Green cardamom has a complex flavour that's difficult to describe without reference points: floral and aromatic, with a cooling quality reminiscent of mint, a slight sweetness, and a warm spice note underneath. It doesn't taste like any single thing - it adds a bright lift to whatever it's in without reading as overtly sweet, spicy, or herbal. In chai, it's the note that keeps the blend feeling fresh rather than heavy, and it pairs naturally with cinnamon, ginger, and clove without being overwhelmed by them.
How much cardamom do you actually need for health benefits?
Most of the clinical research on cardamom's anti-inflammatory and metabolic effects used supplemental doses of around 3 grams per day - considerably more than you'd typically get from a spiced chai drink. The antibacterial and breath-freshening effects appear to apply at more ordinary culinary amounts. This doesn't mean that daily cardamom consumption as a spice is without benefit - it means the specific effects measured in high-dose supplement studies may not directly translate. What's fair to say is that incorporating cardamom regularly as part of a varied diet is well-supported and risk-free for most people, and consistent with what traditional medicine has recommended for centuries.
Is green cardamom the same as black cardamom?
No - they're different plants with different flavours and different culinary uses. Green cardamom (Elettaria cardamomum) is the one used in chai and in most South Asian and Scandinavian cooking - fragrant, floral, and mildly sweet. Black cardamom (Amomum subulatum) is larger, dried over fire, and has a distinctly smoky, almost medicinal character. Most health research refers to green cardamom, and it's green cardamom that appears in OGB's chai blends.
Can I get cardamom's benefits from chai tea?
Chai is an excellent vehicle for regular cardamom consumption, and there's good reason to believe that the antibacterial, digestive, and antioxidant properties of cardamom are meaningful at the amounts present in a well-spiced daily cup. The caveat is that clinical research using high supplemental doses produced effects that probably won't replicate from chai alone. But the spices in a quality chai blend - cardamom, ginger, cinnamon, clove, black pepper - each bring their own studied properties, and the combination in a daily ritual is a different kind of value than a clinical intervention: sustainable, enjoyable, and cumulative over time.
Is cardamom safe for everyone?
Cardamom is generally regarded as safe for most people at culinary amounts, with no established adverse effects from using it as a spice. It has been consumed widely across many cultures for thousands of years without significant safety concerns. People with gallstones are sometimes advised to use it cautiously, as cardamom may trigger gallbladder contractions. As with any dietary change, those who are pregnant, breastfeeding, or managing specific health conditions should check with a healthcare provider before significantly increasing cardamom intake, particularly in supplement form.
What other spices pair well with cardamom's benefits?
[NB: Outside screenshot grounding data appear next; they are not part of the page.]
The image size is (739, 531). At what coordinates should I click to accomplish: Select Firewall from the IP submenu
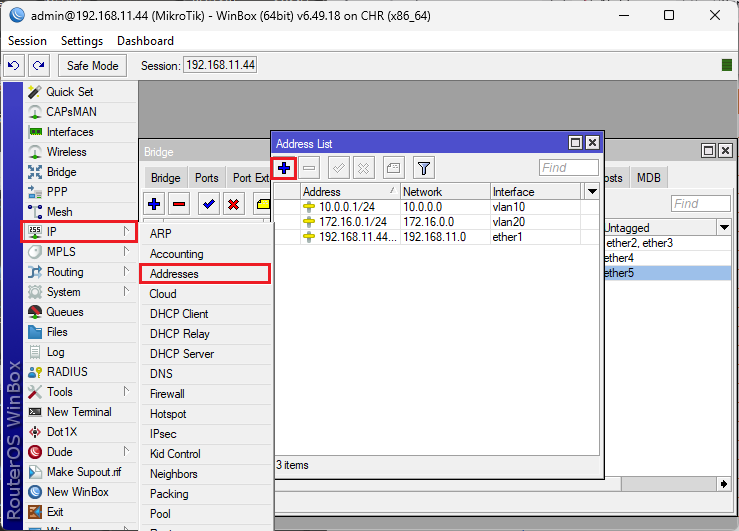(x=167, y=394)
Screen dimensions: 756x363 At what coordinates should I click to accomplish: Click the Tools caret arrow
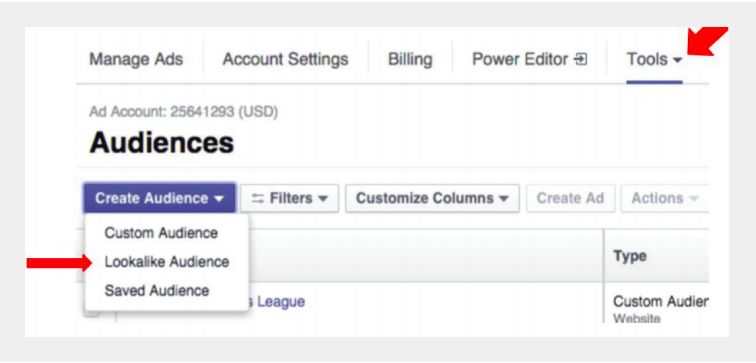click(x=678, y=61)
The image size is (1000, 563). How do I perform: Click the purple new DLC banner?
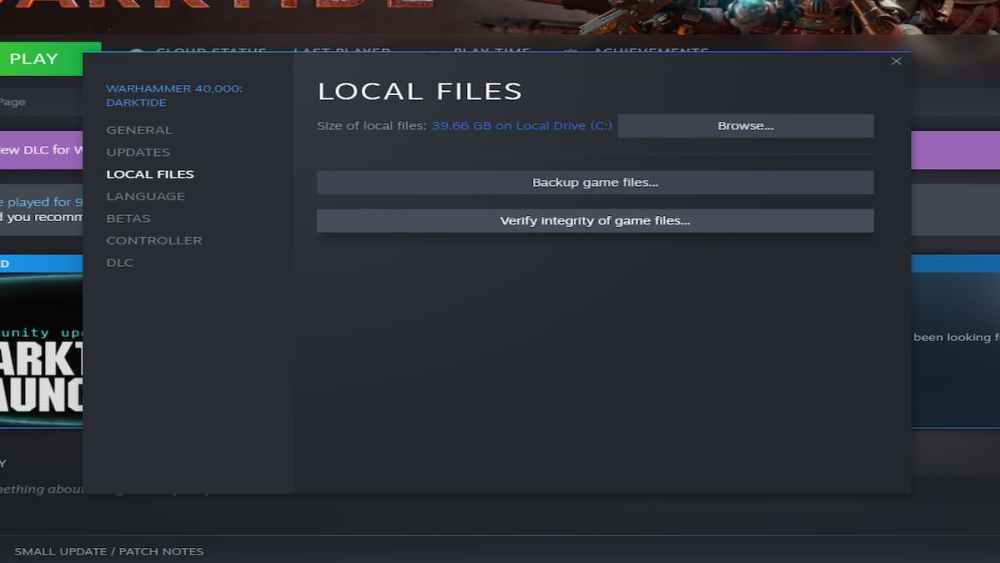(x=40, y=150)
Cardamom's traditional partners in chai - ginger, cinnamon, clove, and black pepper - are all individually studied spices with their own documented properties. Ginger has substantial evidence for its digestive and anti-inflammatory effects. Turmeric, present in Rooibos Turmeric Chai, is one of the most extensively studied anti-inflammatory compounds in food science - we've covered it in detail in our post on the benefits of turmeric. Together, these spices work synergistically in ways that traditional medicine recognised long before researchers began characterising them individually.
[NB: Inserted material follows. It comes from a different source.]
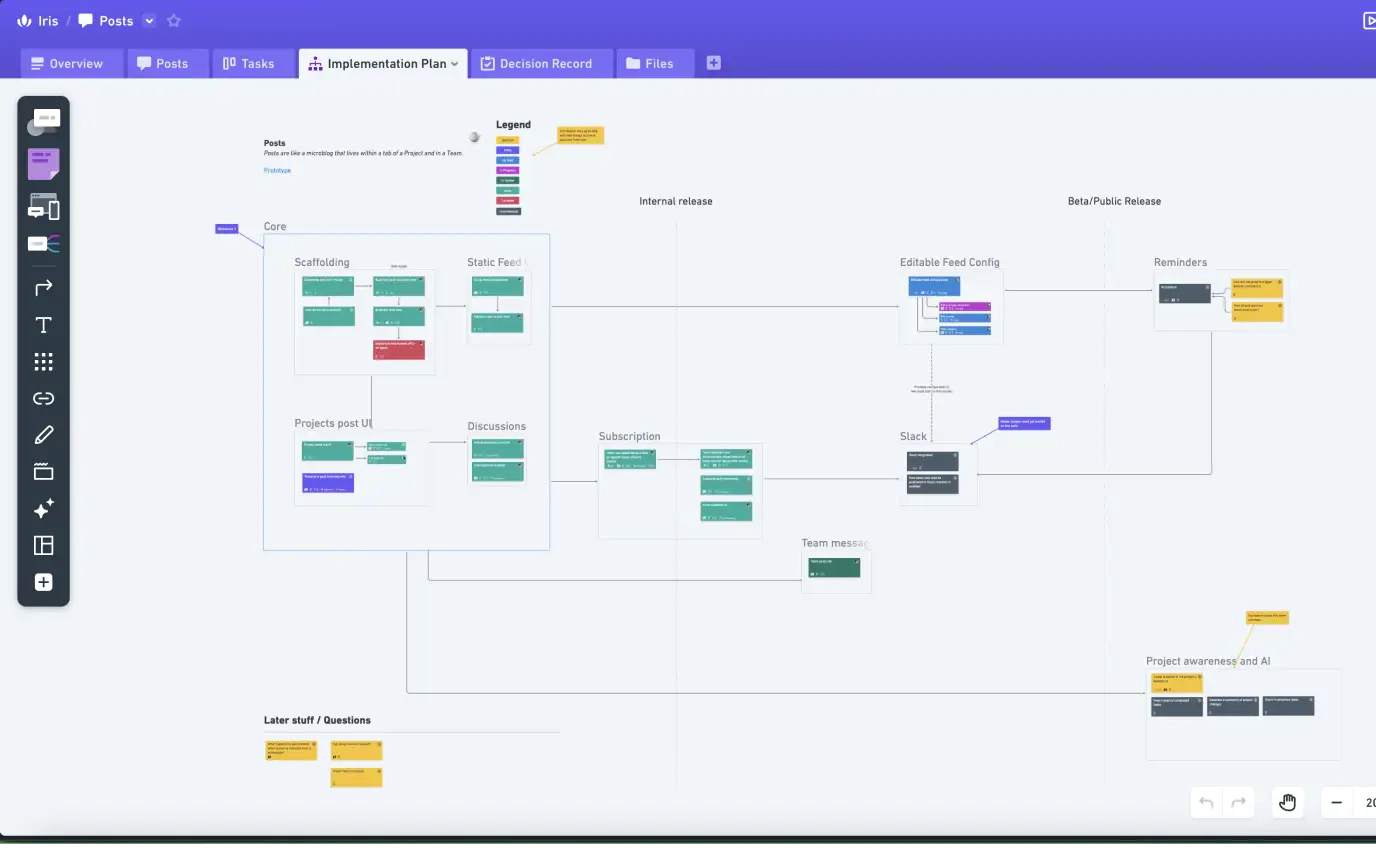1376x850 pixels.
Task: Select the Text tool
Action: [x=43, y=325]
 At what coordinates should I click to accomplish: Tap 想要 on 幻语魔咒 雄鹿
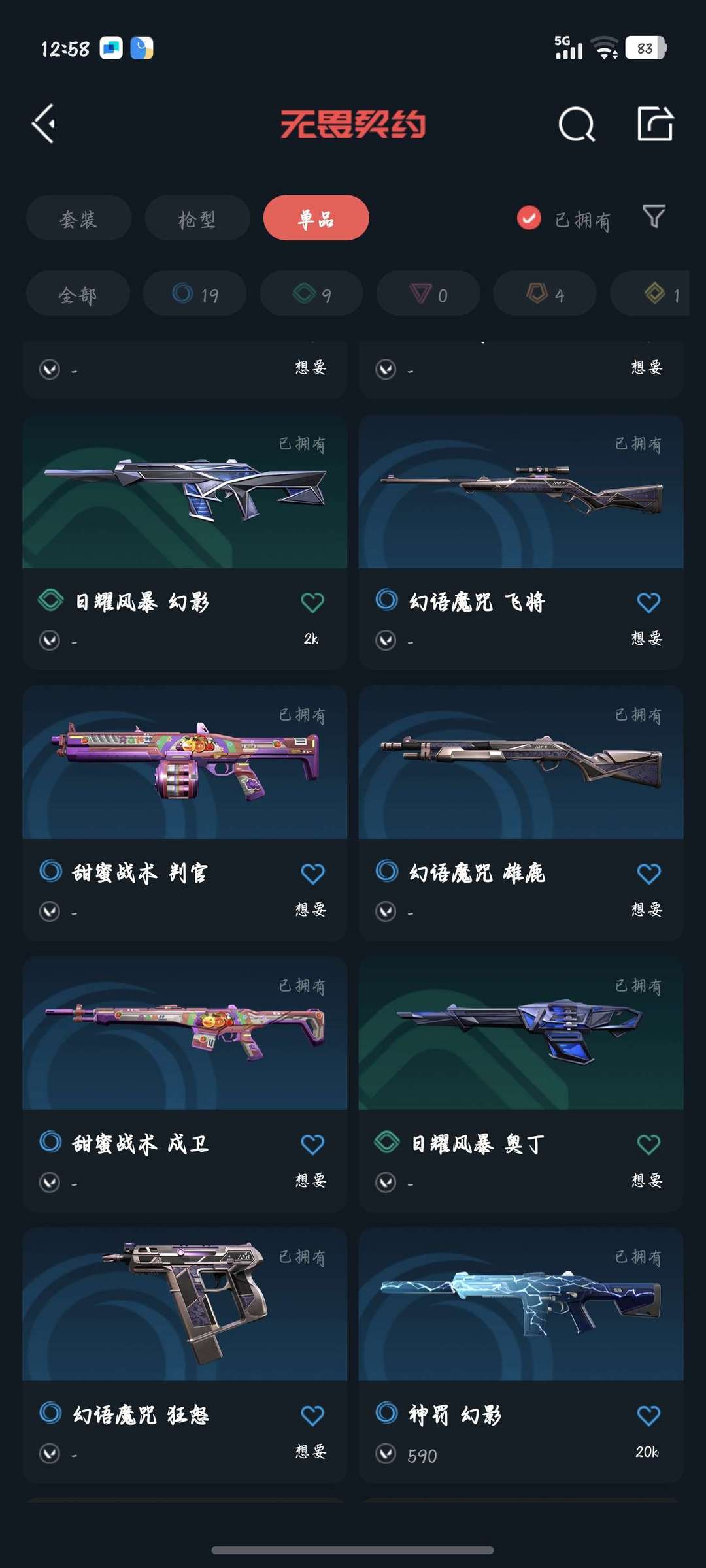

A Note on Health Information
The information in this article is intended for general informational purposes only and does not constitute medical advice. Old Growth Beverages is not a medical organisation and our content is not a substitute for professional medical advice, diagnosis, or treatment. Always consult your doctor, midwife, or qualified healthcare provider before making changes to your diet, especially during pregnancy, while breastfeeding, or if you have any existing health conditions or are taking medications.